Switch "Hotkeys" to "Shortcuts" in the records from the line with "The image size is (769, 469)." to the line with "tap(29, 287)". Write out only those lines, with everything else left unchanged.

#### Data supplied

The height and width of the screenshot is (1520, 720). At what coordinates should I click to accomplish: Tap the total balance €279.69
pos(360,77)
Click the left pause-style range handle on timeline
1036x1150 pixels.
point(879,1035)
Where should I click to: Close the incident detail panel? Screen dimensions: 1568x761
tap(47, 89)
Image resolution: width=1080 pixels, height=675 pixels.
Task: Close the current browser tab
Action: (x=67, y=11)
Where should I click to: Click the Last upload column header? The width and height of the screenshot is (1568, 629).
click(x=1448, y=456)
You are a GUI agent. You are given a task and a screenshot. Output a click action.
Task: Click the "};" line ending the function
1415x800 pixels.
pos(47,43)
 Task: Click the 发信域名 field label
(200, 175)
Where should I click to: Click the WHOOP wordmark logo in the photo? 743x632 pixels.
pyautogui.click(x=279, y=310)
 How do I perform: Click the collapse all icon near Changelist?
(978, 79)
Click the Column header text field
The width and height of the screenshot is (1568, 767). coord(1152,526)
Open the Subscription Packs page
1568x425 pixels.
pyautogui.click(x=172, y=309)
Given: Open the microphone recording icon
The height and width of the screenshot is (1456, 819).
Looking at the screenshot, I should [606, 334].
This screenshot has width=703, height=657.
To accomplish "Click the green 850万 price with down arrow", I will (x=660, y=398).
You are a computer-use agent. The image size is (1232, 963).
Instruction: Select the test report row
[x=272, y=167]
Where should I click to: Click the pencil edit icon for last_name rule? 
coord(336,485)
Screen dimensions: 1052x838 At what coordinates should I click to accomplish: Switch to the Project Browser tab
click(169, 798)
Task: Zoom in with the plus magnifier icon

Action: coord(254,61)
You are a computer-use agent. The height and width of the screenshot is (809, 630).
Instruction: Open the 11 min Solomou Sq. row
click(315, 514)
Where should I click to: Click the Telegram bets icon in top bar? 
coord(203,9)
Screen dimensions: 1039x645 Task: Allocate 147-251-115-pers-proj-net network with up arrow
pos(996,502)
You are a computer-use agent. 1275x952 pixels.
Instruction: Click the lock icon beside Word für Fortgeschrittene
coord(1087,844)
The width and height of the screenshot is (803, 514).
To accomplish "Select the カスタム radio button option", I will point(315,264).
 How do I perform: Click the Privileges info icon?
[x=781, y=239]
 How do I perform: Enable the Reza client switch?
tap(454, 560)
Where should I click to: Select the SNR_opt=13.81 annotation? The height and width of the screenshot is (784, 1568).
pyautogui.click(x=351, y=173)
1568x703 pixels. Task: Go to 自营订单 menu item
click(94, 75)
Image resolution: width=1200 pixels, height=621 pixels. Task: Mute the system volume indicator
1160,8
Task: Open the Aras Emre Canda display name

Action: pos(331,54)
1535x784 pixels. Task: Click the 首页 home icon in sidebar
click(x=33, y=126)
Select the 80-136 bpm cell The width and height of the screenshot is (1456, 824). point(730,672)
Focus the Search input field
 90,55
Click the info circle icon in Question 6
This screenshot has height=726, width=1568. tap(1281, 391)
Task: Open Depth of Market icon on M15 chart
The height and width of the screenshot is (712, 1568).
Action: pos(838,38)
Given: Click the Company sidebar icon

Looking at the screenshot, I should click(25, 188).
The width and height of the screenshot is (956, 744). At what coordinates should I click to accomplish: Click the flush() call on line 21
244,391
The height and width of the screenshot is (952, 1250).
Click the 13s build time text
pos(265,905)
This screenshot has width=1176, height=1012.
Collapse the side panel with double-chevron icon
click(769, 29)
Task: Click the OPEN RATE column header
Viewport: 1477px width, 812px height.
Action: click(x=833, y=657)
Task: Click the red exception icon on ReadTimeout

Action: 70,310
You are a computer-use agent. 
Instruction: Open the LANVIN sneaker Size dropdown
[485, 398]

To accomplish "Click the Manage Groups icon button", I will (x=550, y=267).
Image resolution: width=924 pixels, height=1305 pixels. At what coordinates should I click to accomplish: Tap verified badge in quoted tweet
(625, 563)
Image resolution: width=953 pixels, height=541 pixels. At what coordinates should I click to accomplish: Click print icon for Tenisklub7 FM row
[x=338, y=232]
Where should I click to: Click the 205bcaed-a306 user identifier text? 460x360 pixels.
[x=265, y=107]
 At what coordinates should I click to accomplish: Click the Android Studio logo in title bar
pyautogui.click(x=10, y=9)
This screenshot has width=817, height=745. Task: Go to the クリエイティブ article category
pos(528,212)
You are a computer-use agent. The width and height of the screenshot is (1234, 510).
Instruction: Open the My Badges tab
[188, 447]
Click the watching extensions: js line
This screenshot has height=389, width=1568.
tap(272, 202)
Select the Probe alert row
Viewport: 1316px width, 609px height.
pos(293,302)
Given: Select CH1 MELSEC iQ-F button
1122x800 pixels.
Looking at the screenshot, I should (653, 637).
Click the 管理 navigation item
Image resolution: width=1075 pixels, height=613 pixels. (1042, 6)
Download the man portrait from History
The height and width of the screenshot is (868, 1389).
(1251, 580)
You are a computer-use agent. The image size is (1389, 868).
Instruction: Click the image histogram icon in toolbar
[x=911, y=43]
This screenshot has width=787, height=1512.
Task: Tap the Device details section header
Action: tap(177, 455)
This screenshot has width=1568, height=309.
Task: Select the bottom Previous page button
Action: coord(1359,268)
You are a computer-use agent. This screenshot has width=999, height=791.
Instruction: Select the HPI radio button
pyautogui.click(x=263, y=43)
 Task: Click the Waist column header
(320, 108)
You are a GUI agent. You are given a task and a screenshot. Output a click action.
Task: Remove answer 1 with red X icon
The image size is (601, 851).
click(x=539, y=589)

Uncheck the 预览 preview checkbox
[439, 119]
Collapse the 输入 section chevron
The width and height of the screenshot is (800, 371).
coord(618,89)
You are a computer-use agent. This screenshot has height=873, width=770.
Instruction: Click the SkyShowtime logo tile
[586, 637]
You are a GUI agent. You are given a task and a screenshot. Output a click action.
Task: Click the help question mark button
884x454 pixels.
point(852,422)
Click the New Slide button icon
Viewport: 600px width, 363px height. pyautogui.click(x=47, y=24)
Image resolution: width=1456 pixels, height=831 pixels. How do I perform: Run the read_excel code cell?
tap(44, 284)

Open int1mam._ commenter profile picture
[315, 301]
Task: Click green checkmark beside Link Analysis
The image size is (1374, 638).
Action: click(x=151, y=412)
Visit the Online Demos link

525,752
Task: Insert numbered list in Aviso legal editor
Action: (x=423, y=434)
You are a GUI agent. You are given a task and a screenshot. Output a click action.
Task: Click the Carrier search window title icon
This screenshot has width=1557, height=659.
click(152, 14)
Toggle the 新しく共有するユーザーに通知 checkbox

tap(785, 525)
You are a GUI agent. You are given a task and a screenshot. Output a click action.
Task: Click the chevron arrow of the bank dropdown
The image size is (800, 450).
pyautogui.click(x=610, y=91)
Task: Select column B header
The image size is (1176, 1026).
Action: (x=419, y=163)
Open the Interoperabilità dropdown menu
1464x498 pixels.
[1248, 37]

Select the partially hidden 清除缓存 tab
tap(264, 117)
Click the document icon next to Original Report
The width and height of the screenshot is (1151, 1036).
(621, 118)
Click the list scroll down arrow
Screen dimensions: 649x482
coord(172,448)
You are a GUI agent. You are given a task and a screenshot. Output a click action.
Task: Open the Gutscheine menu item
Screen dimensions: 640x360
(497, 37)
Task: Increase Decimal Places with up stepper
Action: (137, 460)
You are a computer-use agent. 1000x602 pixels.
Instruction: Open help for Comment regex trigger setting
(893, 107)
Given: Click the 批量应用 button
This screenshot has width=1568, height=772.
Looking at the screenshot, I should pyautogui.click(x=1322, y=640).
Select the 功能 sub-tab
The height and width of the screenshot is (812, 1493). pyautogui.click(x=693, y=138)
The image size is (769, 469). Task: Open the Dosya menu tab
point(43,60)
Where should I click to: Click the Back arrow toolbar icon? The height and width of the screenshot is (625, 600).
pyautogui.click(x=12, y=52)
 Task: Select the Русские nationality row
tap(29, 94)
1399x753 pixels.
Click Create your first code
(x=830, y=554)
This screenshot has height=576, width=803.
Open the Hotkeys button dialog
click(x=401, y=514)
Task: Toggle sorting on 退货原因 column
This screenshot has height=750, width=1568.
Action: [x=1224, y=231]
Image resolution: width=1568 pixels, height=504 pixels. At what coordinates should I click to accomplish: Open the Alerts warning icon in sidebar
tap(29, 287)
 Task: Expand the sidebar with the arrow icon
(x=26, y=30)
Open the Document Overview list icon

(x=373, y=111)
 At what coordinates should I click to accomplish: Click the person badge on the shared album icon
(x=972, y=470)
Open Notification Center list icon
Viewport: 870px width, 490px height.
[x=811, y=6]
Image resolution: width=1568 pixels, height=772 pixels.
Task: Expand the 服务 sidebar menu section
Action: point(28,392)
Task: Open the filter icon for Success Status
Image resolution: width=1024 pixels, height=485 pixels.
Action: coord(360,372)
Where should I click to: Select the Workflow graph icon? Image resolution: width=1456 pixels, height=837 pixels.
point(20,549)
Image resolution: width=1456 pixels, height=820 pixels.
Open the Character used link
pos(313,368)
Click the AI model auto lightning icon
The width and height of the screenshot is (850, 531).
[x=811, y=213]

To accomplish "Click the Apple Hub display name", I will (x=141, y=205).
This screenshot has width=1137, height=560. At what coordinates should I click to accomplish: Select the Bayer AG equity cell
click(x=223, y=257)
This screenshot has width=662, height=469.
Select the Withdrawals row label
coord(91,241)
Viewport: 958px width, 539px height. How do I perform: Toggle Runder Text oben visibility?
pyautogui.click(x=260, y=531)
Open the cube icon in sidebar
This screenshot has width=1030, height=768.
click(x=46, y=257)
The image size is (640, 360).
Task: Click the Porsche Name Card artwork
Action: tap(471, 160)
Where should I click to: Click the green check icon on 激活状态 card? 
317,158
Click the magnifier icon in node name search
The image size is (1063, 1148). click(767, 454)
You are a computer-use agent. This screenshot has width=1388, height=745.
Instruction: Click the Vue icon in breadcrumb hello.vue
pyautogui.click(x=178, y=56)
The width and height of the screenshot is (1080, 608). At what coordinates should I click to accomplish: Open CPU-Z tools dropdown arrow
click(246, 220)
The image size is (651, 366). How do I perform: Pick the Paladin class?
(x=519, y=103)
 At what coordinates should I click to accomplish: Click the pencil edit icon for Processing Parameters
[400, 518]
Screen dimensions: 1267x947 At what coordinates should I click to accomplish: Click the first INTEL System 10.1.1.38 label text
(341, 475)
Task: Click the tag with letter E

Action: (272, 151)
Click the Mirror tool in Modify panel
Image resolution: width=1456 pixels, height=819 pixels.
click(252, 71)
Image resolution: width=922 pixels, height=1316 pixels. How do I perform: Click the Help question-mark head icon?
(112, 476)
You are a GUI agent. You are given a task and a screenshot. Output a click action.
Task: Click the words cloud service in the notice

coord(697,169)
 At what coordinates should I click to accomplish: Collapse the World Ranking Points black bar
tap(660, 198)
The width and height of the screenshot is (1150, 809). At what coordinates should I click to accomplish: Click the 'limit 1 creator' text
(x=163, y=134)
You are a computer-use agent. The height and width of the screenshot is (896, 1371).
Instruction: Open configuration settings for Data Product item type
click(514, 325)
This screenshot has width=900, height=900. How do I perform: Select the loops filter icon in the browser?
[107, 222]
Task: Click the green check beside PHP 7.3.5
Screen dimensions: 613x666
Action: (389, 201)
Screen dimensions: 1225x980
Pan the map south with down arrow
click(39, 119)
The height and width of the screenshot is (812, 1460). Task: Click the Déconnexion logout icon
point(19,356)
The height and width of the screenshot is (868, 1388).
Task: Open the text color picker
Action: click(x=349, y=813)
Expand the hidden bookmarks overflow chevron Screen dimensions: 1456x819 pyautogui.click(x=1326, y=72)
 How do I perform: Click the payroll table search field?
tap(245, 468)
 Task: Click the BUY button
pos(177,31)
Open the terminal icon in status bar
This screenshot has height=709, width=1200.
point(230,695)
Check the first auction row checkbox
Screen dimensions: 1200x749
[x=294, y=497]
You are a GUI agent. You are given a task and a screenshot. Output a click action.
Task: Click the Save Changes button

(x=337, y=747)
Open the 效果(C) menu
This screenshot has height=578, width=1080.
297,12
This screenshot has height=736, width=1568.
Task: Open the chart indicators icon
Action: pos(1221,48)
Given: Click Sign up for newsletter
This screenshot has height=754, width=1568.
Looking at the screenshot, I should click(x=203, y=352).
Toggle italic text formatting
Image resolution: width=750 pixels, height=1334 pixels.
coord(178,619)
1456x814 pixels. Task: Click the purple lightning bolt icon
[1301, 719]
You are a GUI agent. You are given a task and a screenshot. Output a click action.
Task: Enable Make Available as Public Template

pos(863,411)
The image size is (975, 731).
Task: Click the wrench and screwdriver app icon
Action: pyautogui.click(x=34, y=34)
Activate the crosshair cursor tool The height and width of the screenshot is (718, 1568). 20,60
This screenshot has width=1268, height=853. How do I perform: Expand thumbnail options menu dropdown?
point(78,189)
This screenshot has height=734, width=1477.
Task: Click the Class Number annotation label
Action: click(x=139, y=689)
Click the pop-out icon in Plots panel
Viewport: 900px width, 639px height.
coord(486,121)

########

Result for this task
The image size is (769, 469). Task: Open the Dosya menu tab
point(43,60)
Where should I click to: Click the Back arrow toolbar icon? The height and width of the screenshot is (625, 600).
pyautogui.click(x=12, y=52)
 Task: Select the Русские nationality row
tap(29, 94)
1399x753 pixels.
Click Create your first code
(x=830, y=554)
This screenshot has height=576, width=803.
Open the Shortcuts button dialog
click(x=401, y=514)
Task: Toggle sorting on 退货原因 column
This screenshot has height=750, width=1568.
Action: [x=1224, y=231]
Image resolution: width=1568 pixels, height=504 pixels. At what coordinates should I click to accomplish: Open the Alerts warning icon in sidebar
tap(29, 287)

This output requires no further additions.